Managing Emotions….Not Flooding

April is Deepening Our Emotional Intelligence month in these posts. The April newsletter highlighted research discoveries relevant to managing even the most upsetting of emotions – anger, fear, shame, grief – so that your emotions can guide your responses to challenging life events or difficult people. You don’t have to be flooded or shut down by what you’re feeling in the moment. You can manage huge waves of feelings and still act resiliently.
Last week’s post, Becoming Fluent with Emotions, offered a tool for skillfully experiencing and expressing emotions, the beginning of our emotional literacy. This week you learn a tool to manage your feelings the very instant they are grabbing your attention.
Managing Emotions…
1. The instant you recognize a disturbance in the force field that is the signal of emotional distress or upset, place your hand on your heart and say the first mindful self-compassion phrase to yourself: “May I be kind to myself in this moment.” This quick action interrupts the automaticity of patterns your brain has already learned in response to “uh, oh!” and activates the release of oxytocin, the hormone of safety and trust.
2. Take a few deep, relaxing breaths. Empathize with your experience. Say to yourself, “This is upsetting,” or “This is hard! “This is scary!” or “This is painful,” or “Ouch! This hurts” to acknowledge and care about yourself as someone experiencing distress, perhaps beginning to flood.
3. Pay attention to your emotional experiences as they arise, exactly as they are in the moment. Gently begin to label them: “This is fear.” “This is my shame about being a scared ninny.” “This is my anger.” “This is my shame about going ballistic (again!)” “This is my envy.” “This is my shame about still being vulnerable to envy after all these years.”

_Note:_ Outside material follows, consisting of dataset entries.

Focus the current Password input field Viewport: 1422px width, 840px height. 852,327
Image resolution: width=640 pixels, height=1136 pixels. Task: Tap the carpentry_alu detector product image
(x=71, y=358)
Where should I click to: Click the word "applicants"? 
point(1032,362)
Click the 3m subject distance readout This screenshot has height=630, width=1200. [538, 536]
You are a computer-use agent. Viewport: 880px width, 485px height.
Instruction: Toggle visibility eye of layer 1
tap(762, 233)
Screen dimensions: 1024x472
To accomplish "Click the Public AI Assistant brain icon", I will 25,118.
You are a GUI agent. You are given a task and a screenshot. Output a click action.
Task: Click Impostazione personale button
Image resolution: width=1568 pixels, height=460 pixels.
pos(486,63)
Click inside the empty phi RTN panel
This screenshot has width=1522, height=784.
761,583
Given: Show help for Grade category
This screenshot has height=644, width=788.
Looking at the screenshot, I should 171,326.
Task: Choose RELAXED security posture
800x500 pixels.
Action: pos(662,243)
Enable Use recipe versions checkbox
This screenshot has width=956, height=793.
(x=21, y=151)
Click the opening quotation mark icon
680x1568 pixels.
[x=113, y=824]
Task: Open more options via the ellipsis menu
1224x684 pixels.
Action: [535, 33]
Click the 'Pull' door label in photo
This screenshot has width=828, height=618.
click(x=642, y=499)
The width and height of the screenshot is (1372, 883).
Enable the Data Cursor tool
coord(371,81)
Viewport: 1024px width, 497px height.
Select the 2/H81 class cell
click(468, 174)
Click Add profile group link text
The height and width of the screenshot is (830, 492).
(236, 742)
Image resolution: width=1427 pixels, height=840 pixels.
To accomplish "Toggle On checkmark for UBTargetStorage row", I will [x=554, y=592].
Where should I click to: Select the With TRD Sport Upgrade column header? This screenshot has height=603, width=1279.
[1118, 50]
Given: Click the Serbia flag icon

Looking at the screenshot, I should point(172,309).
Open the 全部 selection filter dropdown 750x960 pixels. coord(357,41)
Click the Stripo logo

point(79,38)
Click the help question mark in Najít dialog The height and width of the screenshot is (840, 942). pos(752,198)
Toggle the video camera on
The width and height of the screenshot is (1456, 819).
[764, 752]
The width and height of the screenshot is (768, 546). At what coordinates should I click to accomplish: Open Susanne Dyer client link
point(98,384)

4. Allow any feelings to be there, just as they are, held in your kind, compassionate awareness.
5. Evoke a sense of shared humanity to help hold these feelings. “I’m a human being. These feelings are perfectly normal human feelings. I’m not the only person on the planet who has ever felt this way. Probably millions of other people are feeling this way, too, right now. I’m not alone in having these feelings. I don’t have to feel alone because I am having these feelings. I’m a work in progress, and I’m doing the best I can.”
6. See if you can locate a place in your body where you feel the feelings most strongly, whether you can name them or not. In your jaw? In your chest? In your belly? Focus your attention kindly, tenderly on that spot.
7. Say the mindful self-compassion phrases to this particular spot. “May I be kind to you in this moment. May I accept you exactly as you are in this moment. May I give you (and myself!) all the compassion we need.
8. Spend as much time as you need being gently present and aware of the feelings, offering compassion to yourself for feeling these feelings, until they soften and dissolve. Focus on accepting yourself in this moment exactly as you are.
Of course we learn to manage difficult negative feelings before they hijack us because we want to feel better, and because we don’t want to do something useless or harmful. We also practice these skills so that our brain functions better, with less contraction and more openness, with less reactivity and more receptivity. That openness and receptivity leads directly to resilience and the possibility of wise action.